### Listed entries
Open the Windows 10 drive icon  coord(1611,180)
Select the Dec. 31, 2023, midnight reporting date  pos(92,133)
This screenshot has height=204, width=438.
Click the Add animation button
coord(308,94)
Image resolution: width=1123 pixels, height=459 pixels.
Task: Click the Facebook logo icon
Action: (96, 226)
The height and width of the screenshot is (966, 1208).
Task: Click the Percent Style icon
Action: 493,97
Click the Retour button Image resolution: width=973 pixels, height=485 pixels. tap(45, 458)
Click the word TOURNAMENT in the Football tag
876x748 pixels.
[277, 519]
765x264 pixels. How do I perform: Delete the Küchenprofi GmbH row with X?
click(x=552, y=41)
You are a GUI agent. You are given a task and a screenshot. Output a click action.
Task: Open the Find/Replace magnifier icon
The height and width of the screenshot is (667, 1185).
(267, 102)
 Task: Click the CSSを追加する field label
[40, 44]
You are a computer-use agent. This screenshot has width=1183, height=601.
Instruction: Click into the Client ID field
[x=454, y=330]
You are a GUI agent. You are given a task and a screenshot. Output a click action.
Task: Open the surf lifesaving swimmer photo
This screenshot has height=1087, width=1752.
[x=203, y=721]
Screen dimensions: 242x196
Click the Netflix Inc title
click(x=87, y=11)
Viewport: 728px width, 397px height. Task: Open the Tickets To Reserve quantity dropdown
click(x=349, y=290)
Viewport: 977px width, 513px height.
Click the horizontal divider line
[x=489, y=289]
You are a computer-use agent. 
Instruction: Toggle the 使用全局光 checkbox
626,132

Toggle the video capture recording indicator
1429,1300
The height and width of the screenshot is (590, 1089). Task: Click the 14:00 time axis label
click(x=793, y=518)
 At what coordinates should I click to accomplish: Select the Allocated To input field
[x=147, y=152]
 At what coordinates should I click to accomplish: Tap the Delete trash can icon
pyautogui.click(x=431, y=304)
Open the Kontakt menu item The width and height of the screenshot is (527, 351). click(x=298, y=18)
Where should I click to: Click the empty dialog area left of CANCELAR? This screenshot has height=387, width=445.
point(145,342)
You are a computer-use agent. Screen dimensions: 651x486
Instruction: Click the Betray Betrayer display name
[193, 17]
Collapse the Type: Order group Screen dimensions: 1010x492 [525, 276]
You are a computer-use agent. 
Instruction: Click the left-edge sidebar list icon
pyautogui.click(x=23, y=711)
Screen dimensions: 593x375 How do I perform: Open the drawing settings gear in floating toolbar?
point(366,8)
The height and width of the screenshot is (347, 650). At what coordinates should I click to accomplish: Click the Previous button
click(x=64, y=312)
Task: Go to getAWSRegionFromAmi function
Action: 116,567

### Set task
Turn every line of the listing above into a numbered list, skipping any blank lines.

### Answer below
1. Open the Windows 10 drive icon  coord(1611,180)
2. Select the Dec. 31, 2023, midnight reporting date  pos(92,133)
3. This screenshot has height=204, width=438.
4. Click the Add animation button
5. coord(308,94)
6. Image resolution: width=1123 pixels, height=459 pixels.
7. Task: Click the Facebook logo icon
8. Action: (96, 226)
9. The height and width of the screenshot is (966, 1208).
10. Task: Click the Percent Style icon
11. Action: 493,97
12. Click the Retour button Image resolution: width=973 pixels, height=485 pixels. tap(45, 458)
13. Click the word TOURNAMENT in the Football tag
14. 876x748 pixels.
15. [277, 519]
16. 765x264 pixels. How do I perform: Delete the Küchenprofi GmbH row with X?
17. click(x=552, y=41)
18. You are a GUI agent. You are given a task and a screenshot. Output a click action.
19. Task: Open the Find/Replace magnifier icon
20. The height and width of the screenshot is (667, 1185).
21. (267, 102)
22.  Task: Click the CSSを追加する field label
23. [40, 44]
24. You are a computer-use agent. This screenshot has width=1183, height=601.
25. Instruction: Click into the Client ID field
26. [x=454, y=330]
27. You are a GUI agent. You are given a task and a screenshot. Output a click action.
28. Task: Open the surf lifesaving swimmer photo
29. This screenshot has height=1087, width=1752.
30. [x=203, y=721]
31. Screen dimensions: 242x196
32. Click the Netflix Inc title
33. click(x=87, y=11)
34. Viewport: 728px width, 397px height. Task: Open the Tickets To Reserve quantity dropdown
35. click(x=349, y=290)
36. Viewport: 977px width, 513px height.
37. Click the horizontal divider line
38. [x=489, y=289]
39. You are a computer-use agent. 
40. Instruction: Toggle the 使用全局光 checkbox
41. 626,132
42. Toggle the video capture recording indicator
43. 1429,1300
44. The height and width of the screenshot is (590, 1089). Task: Click the 14:00 time axis label
45. click(x=793, y=518)
46.  At what coordinates should I click to accomplish: Select the Allocated To input field
47. [x=147, y=152]
48.  At what coordinates should I click to accomplish: Tap the Delete trash can icon
49. pyautogui.click(x=431, y=304)
50. Open the Kontakt menu item The width and height of the screenshot is (527, 351). click(x=298, y=18)
51. Where should I click to: Click the empty dialog area left of CANCELAR? This screenshot has height=387, width=445.
52. point(145,342)
53. You are a computer-use agent. Screen dimensions: 651x486
54. Instruction: Click the Betray Betrayer display name
55. [193, 17]
56. Collapse the Type: Order group Screen dimensions: 1010x492 [525, 276]
57. You are a computer-use agent. 
58. Instruction: Click the left-edge sidebar list icon
59. pyautogui.click(x=23, y=711)
60. Screen dimensions: 593x375 How do I perform: Open the drawing settings gear in floating toolbar?
61. point(366,8)
62. The height and width of the screenshot is (347, 650). At what coordinates should I click to accomplish: Click the Previous button
63. click(x=64, y=312)
64. Task: Go to getAWSRegionFromAmi function
65. Action: 116,567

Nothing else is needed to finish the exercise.